A energia de carbono zero inclui a energia nuclear, a hidrelétrica e a decorrente de fontes renováveis ou biomassa. Os custos da energia de fontes renováveis vêm caindo rapidamente. Ainda há obstáculos, mais notavelmente no que se refere à rede de integração e ao armazenamento. A questão agora não é "se", mas "quando". Mas não vai ser em 2017 - nem mesmo com a ajuda de um aumento acelerado na eficiência energética.
Novamente, alguma forma de captura e armazenamento do dióxido de carbono parece ser uma parte vital de qualquer solução. Mas essas tecnologias continuam, em termos gerais, caras e não comprovadas. Esse é um motivo pelo qual parece ser crucial que aconteça uma rápida mudança no padrão de investimentos.
A opção de prosseguir investindo em usinas convencionais apenas para abandoná-las antecipadamente seria um desperdício, além de uma grande ineficiência. Reduzir a vida média das usinas de energia convencionais em dez anos adiaria o "ano do compromisso" - depois do qual teríamos que abandonar a capacidade adicional instalada antes do fim de sua vida econômica normal - para não antes de 2023. Isso deixa pouco tempo para transformar o cenário de investimentos do mundo.
Em vez disso, seria mais inteligente instalar capacidade de emissão zero a partir de agora e mais rapidamente. É provável que isso seja particularmente benéfico, porque os custos vêm caindo com a produção acumulativa.
Como último recurso, poderiam ser empregadas a remoção do dióxido de carbono da atmosfera ou outras formas de geoengenharia. No entanto, todas essas tecnologias criam riscos técnicos e até geopolíticos. Se, por exemplo, um país intervir de forma unilateral diretamente no clima, as consequências para as relações mundiais poderiam ser preocupantes ou catastróficas.
Longe de dispormos de anos para descobrir como conter os riscos das mudanças climáticas, nos deparamos com um momento da verdade iminente. Isso também levanta questões prementes sobre que políticas seguir.

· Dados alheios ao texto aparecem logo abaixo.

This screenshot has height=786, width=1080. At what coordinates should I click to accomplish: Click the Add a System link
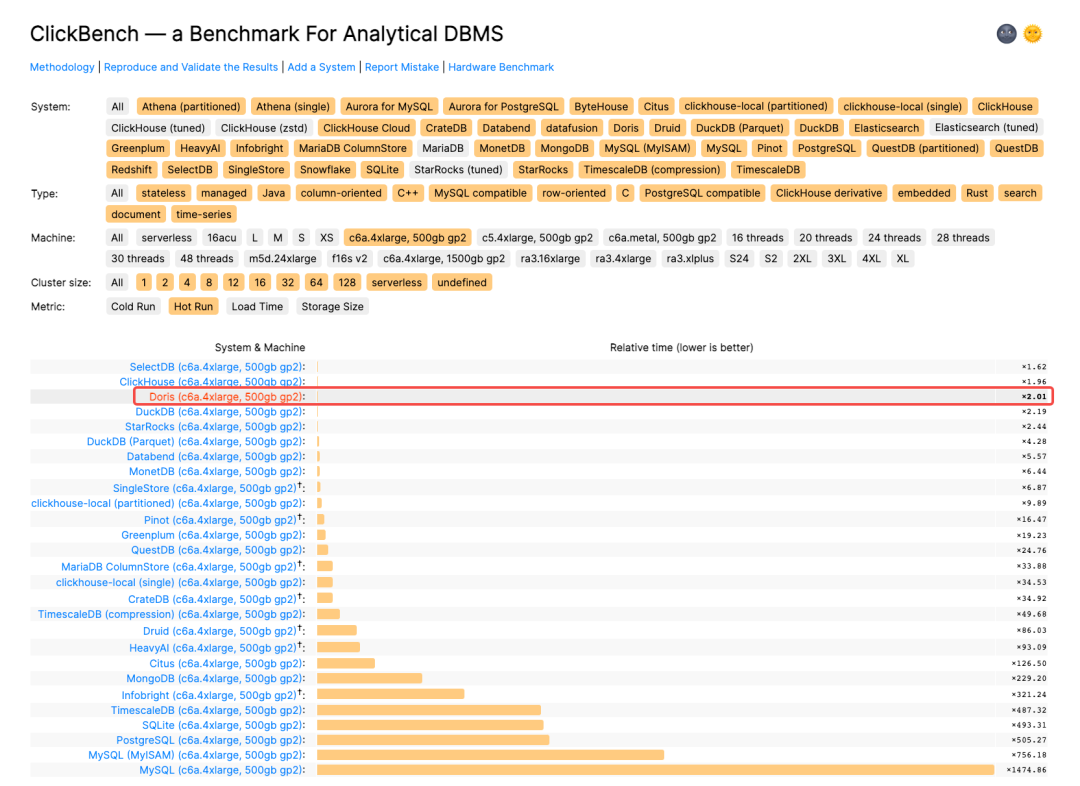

Para que o mercado de carbono venha a promover as mudanças desejadas nos investimentos, será necessário um compromisso crível de longo prazo. Mas os compromissos para o longo prazo mal conseguem ser críveis. Uma nova abordagem seria impor limites acumulativos nas emissões nacionais. Infelizmente, sua credibilidade seria pequena, mesmo caso se pudesse chegar a algum acordo. Uma alternativa poderia ser licenciar as novas usinas de energia e as já existentes, para forçar mudanças na tecnologia e acelerar o fechamento de capacidade de geração de energia com emissões. Mas tal licenciamento, novamente, teria que ser imposto rapidamente: de outra forma, o que se seguiria seria uma corrida para construir capacidade convencional que em breve ganharia isenção das exigências do novo cenário.
Também seria possível subsidiar ou tributar tecnologias específicas. Isso, contudo estaria vulnerável a ser mais aproveitado por interesses estabelecidos ou recém-criados. Por fim, é altamente desejável investir em pesquisa e desenvolvimento. É um escândalo de longa data o pouco que os governos investem em pesquisa e desenvolvimento em comparação aos subsídios a combustíveis fósseis.
Depois da conferência climática de Paris em 2015, o mundo se congratulou por ter chegado a um acordo quanto a um novo processo, ainda que as ações reais tenham sido adiadas. Dada a longevidade de uma grande parte do estoque de capital, no entanto, o momento para mudanças decisivas é agora, não décadas no futuro. Mas o mundo não vem levando o clima realmente a sério, não é? Prefere ficar enrolando enquanto planeta pega fogo. (Tradução de Sabino Ahumada).